Georgia and the EU have good relations but some feel they should be closer
"I think the time has come for advancing the relationship between Georgia and the European Union," Moratinos said at a joint press conference with Georgian Foreign Minister Eka Tkeshelashvili.
"We are working on certain practical steps of visa facilitation, some free-trade relationship, but I think we need a political signal... and this signal could be a potential agreement between Georgia and the European Union."
Moratinos met Friday with Georgian President Mikheil Saakashvili and was to travel to the port of Poti later Saturday to meet a Spanish contingent of EU monitors observing a ceasefire following Georgia's August war with Russia.
The EU brokered the ceasefire agreement, has vowed to build closer ties with Georgia following the conflict and has pledged up to 500 million euros ($673 million) in reconstruction aid.
Georgia is hoping that EU member nations will agree at an international donors conference in Brussels on Wednesday to match that sum between them.
Russia sent troops into Georgia on August 8 to repel a Georgian military attempt to retake the Moscow-backed rebel region of South Ossetia.
Russian forces withdrew to within South Ossetia and another rebel region, Abkhazia, earlier this month under the terms of the ceasefire.
But Moscow plans to keep up to 7,600 troops in the two rebel regions, which it recognized as independent states after the conflict.

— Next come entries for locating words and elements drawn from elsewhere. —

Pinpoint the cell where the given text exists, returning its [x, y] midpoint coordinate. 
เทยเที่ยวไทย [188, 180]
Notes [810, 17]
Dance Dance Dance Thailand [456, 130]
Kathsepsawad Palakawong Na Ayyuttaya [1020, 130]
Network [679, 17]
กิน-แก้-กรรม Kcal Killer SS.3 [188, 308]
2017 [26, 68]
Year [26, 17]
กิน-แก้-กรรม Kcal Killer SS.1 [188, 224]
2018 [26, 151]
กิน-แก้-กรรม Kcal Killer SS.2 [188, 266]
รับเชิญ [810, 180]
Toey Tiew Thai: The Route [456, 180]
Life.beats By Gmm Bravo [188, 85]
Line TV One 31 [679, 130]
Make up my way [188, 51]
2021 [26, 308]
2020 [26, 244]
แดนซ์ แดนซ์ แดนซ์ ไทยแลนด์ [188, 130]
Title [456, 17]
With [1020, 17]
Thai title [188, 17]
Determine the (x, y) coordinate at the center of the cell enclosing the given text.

South Ossetians accuse Georgia of shooting
South Ossetia separatists claim they were fired on
The Spanish statement came as Russia-backed separatists in South Ossetia accused Georgian forces of firing on their soldiers in the first such reported incident since the brief war.
A spokesman for Georgia's interior ministry confirmed shooting in the area near the Georgian village of Nikozi but said it was coming from drunken Russian soldiers at a border post and that they were firing into the air.
The spokesman also said that a Russian spy plane had been spotted flying briefly into Georgian airspace near the same village on Saturday in what was "obviously" a violation of an EU-brokered ceasefire agreement.
"The Georgian side has fired on security force posts of the Republic of South Ossetia," the separatist government said on its official website, quoting the de facto interior minister of the province, Mikhail Mindzayev.
No casualties were reported from the shooting, the statement said.
"South Ossetian security force posts near the Georgian village of Nikozi came under fire from machine guns and other firearms this morning. It happened as South Ossetian positions in the border zones were being set up," he said.
South Ossetia separatist leaders have since ordered their soldiers to return fire if shot at by Georgian forces. "From today all posts have been given an order to return fire if their posts come under fire," the separatist government said on its official website, quoting Mindzayev.
The province's leader, Eduard Kokoity, meanwhile accused European Union monitors in the region of being biased, failing to uphold an EU-brokered ceasefire and making the situation worse, Russian news agencies reported.
Georgia's interior ministry gave a very different account of the incident.
"Drunk Russian soldiers were firing into the air" at a security post near Nikozi, which is located on the Georgian side along the de facto border with South Ossetia, said Shota Utiashvili, a spokesman for the ministry.
Utiashvili also said: "A Russian drone flew over Nikozi this morning and then returned to Tskhinvali," the capital of South Ossetia. He said the spy plane was in Georgian airspace for up to 20 minutes.
Cross-border incidents on the rise despite ceasefire
South Ossetians have been accused of firing at Georgians
This is the first time South Ossetian authorities have reported shooting from Georgian positions since a conflict in August between Russian forces and South Ossetian militias on one side and Georgian forces on the other.
Georgia has reported several shootings from the South Ossetian side.
Following the conflict with Georgia, Russia recognized South Ossetia and Abkhazia, another breakaway province of Georgia, as independent states in a move that was roundly condemned by Western powers and Georgia.
Tensions remain high despite a ceasefire in place in the region as Georgian authorities have said Russia must pull all its forces out of South Ossetia and Abkhazia in order to comply with the ceasefire agreement.
Abkhazia and South Ossetia broke away from the rest of Georgia with Russian backing in the early 1990s in conflict that killed thousands of people and forced hundreds of thousands of Georgians to flee their homes.